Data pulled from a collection
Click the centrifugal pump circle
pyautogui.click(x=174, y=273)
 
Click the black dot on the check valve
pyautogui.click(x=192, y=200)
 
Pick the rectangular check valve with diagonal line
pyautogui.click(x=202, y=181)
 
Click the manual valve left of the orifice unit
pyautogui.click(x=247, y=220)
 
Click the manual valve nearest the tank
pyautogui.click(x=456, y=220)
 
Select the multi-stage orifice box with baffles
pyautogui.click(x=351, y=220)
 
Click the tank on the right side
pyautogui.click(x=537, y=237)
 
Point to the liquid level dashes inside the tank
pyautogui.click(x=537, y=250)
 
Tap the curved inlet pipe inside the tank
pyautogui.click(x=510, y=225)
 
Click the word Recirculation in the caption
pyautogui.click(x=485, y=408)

→ **Instructions for the task**:
Write out all of the lines above again, substituting "hand valve" for every occurrence of "manual valve". Leave everything else unchanged.

→ **Completed exercise**:
Click the centrifugal pump circle
pyautogui.click(x=174, y=273)
 
Click the black dot on the check valve
pyautogui.click(x=192, y=200)
 
Pick the rectangular check valve with diagonal line
pyautogui.click(x=202, y=181)
 
Click the hand valve left of the orifice unit
pyautogui.click(x=247, y=220)
 
Click the hand valve nearest the tank
pyautogui.click(x=456, y=220)
 
Select the multi-stage orifice box with baffles
pyautogui.click(x=351, y=220)
 
Click the tank on the right side
pyautogui.click(x=537, y=237)
 
Point to the liquid level dashes inside the tank
pyautogui.click(x=537, y=250)
 
Tap the curved inlet pipe inside the tank
pyautogui.click(x=510, y=225)
 
Click the word Recirculation in the caption
pyautogui.click(x=485, y=408)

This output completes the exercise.